From the Department of Clinical Neuroscience (Drs. Matsumoto, Nishimura, Sakamoto, Asanuma, Izumi, and Kaji), Tokushima University School of Medicine; Department of Neurology (Dr. Shibasaki), Kyoto University Graduate School of Medicine, Sakyo-ku; Division of Genomic Medicine and Statistical Genetics (Drs. Kamatani and Nakamura), and Department of Advanced Biomedical Engineering and Science, Tokyo Women’s Medical University.

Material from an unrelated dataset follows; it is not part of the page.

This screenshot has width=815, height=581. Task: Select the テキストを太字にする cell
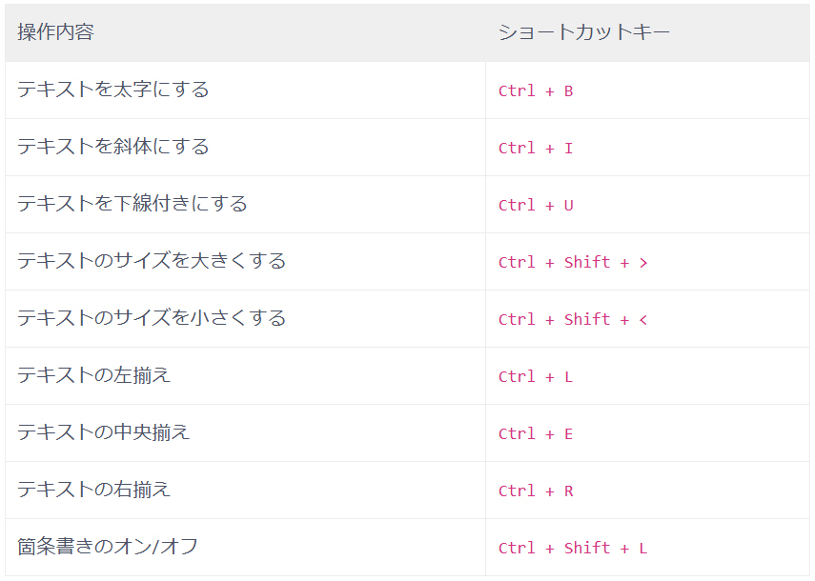(x=113, y=90)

Address correspondence and reprint requests to Dr. Shinichi Matsumoto, Department of Clinical Neuroscience, Tokushima University School of Medicine, Kuramoto-cho, Tokushima 770-8503, Japan; e-mail: matsumo{at}medclin.clin.med.tokushima-u.ac.jp

APOE polymorphisms were studied in 200 unrelated patients with primary dystonia as well as 300 age-matched control subjects. Although no difference was found in APOE genotype between the patients with dystonia and the controls, APOE-4 carriers developed the disease on average approximately 10 years earlier than APOE-4 noncarriers (p = 0.0012). This suggests that APOE-4 genotype affects the clinical presentation of primary dystonia.